L ’unico Stato a portare aiuto alla Repubblica fu l'Urss, che non solo rifornì il governo
spagnolo di materiale bellico ma favorì, attraverso il Comintern, la formazione di
Brigate internazionali: reparti volontari composti in buona parte da comunisti ma
aperti ad antifascisti di tutte le tendenze e di tutti i paesi, fra cui non pochi intellettuali
di prestigio, come l’americano Ernest Hemingway, il francese André Malraux, l’inglese
George Orwell. Numerosi furono gli italiani e i tedeschi che trovarono nella guerra
l’occasione per combattere in campo aperto quella battaglia che non potevano
affrontare in patria. L’intervento dei volontari antifascisti ebbe un significato morale e
politico largamente superiore a quello militare. Ma non bastava a controbilanciare gli
appoggi internazionali di cui godevano i franchisti.
Inferiori agli avversari sul piano militare, i repubblicani erano anche indeboliti
politicamente dalle loro divisioni interne. Mentre Franco, insignito del titolo di caudillo,
si guadagnava l’appoggio delle gerarchie ecclesiastiche, dell’aristocrazia terriera e di
buona parte della borghesia moderata e realizzava l’unità di tutte le destre in un partito
unico chiamato Falange nazionalista, il Fronte popolare vedeva allontanarsi quei settori
della borghesia progressista che, favorevoli in un primo tempo alla Repubblica, erano
ora spaventati dagli eccessi di violenza cui si abbandonavano soprattutto gli anarchici.
Mentre i nazionalisti mettevano in piedi nei loro territori uno Stato dai chiari connotati
autoritari, i repubblicani si scontravano fra loro sull’organizzazione presente e futura
della società e sul modo stesso di combattere la guerra.
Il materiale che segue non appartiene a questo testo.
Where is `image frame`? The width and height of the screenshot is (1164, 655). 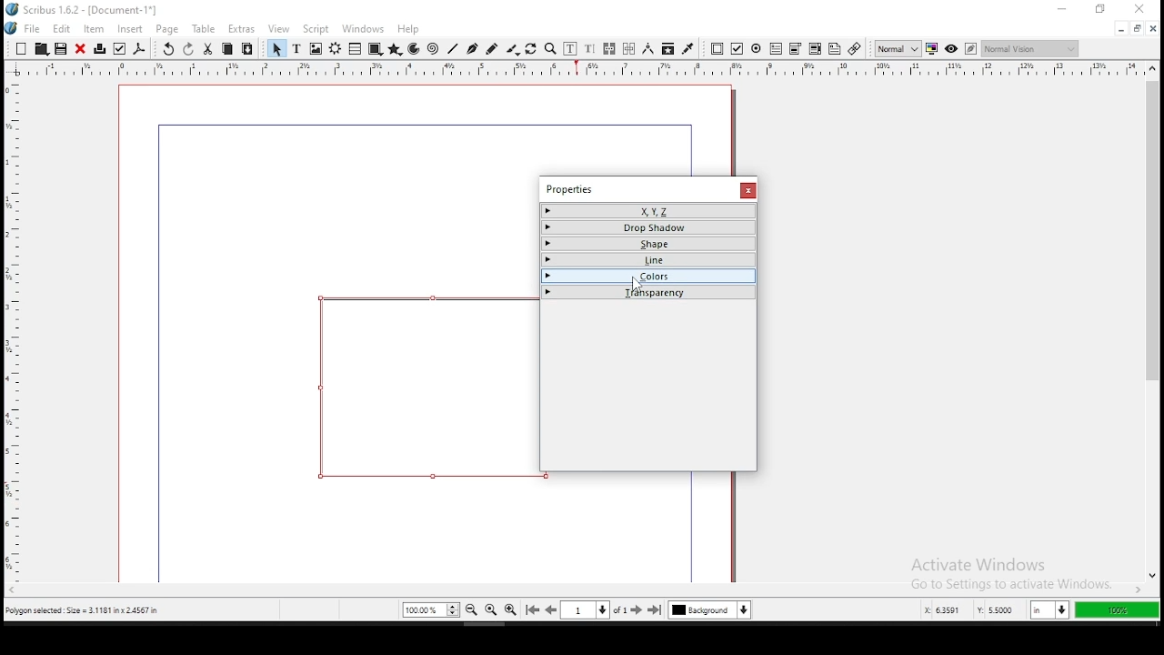
image frame is located at coordinates (315, 48).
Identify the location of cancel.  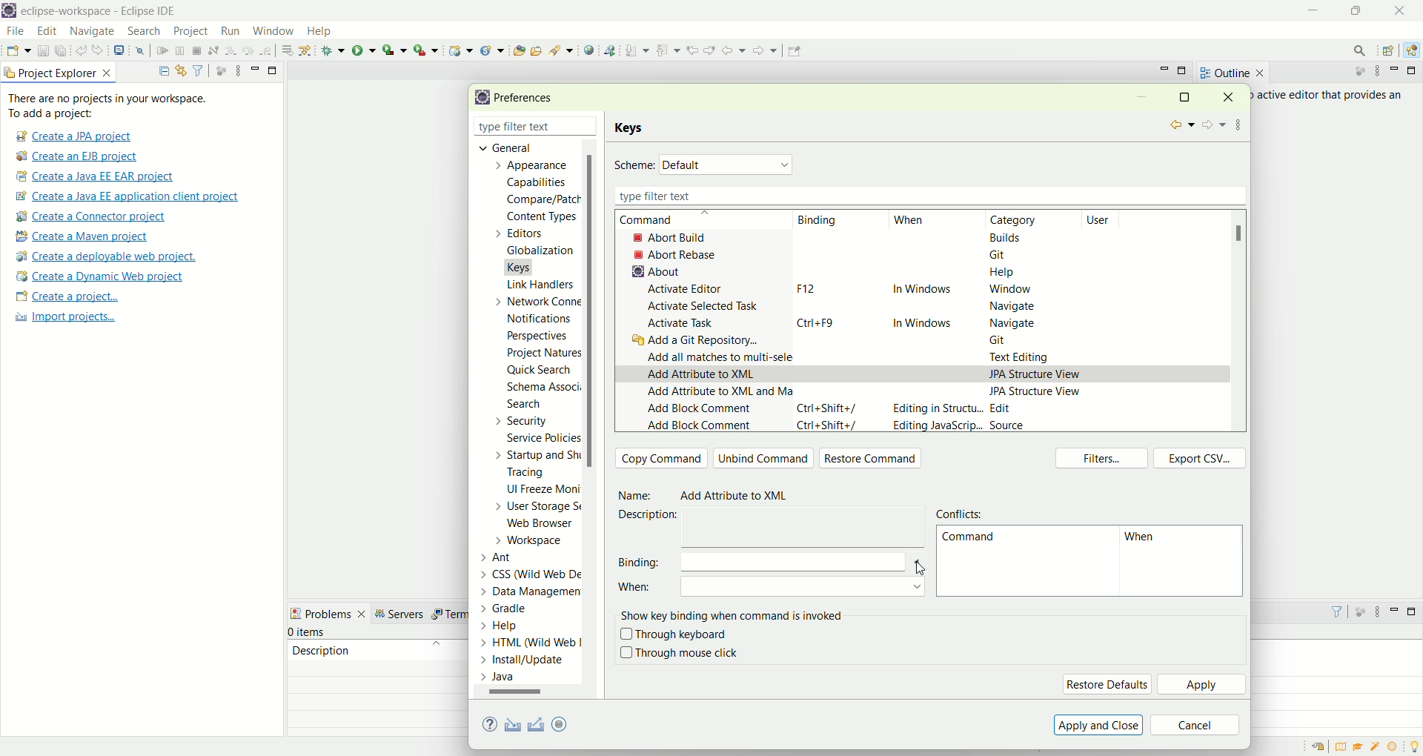
(1196, 726).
Particolarmente grave era il contrasto che divideva gli anarchici dagli altri partiti della
coalizione a cominciare dai comunisti, favorevoli, in omaggio alla strategia dei fronti
popolari, a una linea relativamente moderata, tale da non rompere l’unità con le forze
democratico-borghesi. Il contrasto assunse toni drammatici soprattutto nella
primavera del ’37, quando a Barcellona gli anarchici si scontrarono armi in pugno con i
comunisti e l’esercito regolare repubblicano. I comunisti che, grazie al legame con
l'Urss, godevano di un’influenza sproporzionata alla loro modesta consistenza
numerica, adottarono nei confronti degli anarchici metodi simili a quelli in uso nella
Russia di Stalin: numerosi militanti scomparvero fra il ’37 e il ’38 e un intero partito, il
Poum, nato dalla confluenza fra trotzkisti e anarco-sindacalisti, fu liquidato anche con
l’intervento di agenti sovietici.
Le divisioni nel fronte repubblicano contribuirono a far svanire quel clima di
entusiasmo popolare che aveva caratterizzato le prime fasi della resistenza
antifranchista e facilitarono l’offensiva delle forze nazionaliste. La sorte della guerra fu
segnata nella primavera del ’38, quando i franchisti riuscirono a spezzare in due il
territorio controllato dai repubblicani separando Madrid dalla Catalogna. Abbandonata
da tutti, la Repubblica spagnola resistette ancora per quasi un anno.
All’inizio del ’39, i nazionalisti sferrarono l’offensiva finale che si concluse, in marzo, con
la caduta di Madrid.
Tre anni di guerra civile lasciarono nel paese una pesante eredità di lutti e distruzioni.
Terminata pochi mesi prima dello scoppio del secondo conflitto mondiale, la guerra
civile spagnola ne rappresentò per molti aspetti un sinistro preludio: non solo perché
ne prefigurò, gli schieramenti, il carattere di “guerra ideologica”, ma anche perché in
Spagna furono adottati per la prima volta metodi e tecniche di guerra che l’Europa e il
mondo avrebbero presto sperimentato su ben più ampia scala.